### What to do
Please repeat the lines below, exactly and only, from the one that holds "You are a computer-use agent. Screen" through the one that holds "Click the preview".

======== Excerpted data

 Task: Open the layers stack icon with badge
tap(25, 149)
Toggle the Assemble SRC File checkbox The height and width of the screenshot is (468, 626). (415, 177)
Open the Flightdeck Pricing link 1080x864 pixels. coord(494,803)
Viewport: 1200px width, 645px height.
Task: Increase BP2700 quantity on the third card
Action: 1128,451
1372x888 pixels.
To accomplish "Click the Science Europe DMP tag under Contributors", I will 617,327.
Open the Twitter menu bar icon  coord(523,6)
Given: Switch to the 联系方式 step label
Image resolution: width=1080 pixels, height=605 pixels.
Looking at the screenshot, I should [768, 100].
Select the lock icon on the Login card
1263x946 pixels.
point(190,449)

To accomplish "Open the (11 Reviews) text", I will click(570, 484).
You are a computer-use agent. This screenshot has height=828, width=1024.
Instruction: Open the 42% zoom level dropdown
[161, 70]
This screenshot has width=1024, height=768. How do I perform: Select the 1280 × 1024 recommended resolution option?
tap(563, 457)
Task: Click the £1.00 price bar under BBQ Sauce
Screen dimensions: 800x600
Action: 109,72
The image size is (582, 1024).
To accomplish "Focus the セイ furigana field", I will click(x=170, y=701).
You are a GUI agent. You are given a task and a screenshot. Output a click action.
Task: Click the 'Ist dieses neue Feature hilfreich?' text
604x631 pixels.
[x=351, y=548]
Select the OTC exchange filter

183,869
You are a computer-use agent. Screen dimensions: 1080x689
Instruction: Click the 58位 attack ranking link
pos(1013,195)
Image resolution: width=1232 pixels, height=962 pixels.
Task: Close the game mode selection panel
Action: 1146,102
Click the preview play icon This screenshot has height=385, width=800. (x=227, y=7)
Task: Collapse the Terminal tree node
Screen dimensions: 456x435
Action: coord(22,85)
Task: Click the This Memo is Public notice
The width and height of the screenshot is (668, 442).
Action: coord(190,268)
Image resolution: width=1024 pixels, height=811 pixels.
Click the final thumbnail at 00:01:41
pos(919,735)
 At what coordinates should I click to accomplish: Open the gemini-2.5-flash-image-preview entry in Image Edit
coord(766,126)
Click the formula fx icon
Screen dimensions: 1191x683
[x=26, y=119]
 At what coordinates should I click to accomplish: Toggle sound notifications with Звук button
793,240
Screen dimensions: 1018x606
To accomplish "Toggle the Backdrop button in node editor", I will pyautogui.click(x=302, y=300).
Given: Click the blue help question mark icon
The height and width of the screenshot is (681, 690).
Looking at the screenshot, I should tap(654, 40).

================

### Reply
You are a computer-use agent. Screen dimensions: 1080x689
Instruction: Click the 58位 attack ranking link
pos(1013,195)
Image resolution: width=1232 pixels, height=962 pixels.
Task: Close the game mode selection panel
Action: 1146,102
Click the preview play icon This screenshot has height=385, width=800. (x=227, y=7)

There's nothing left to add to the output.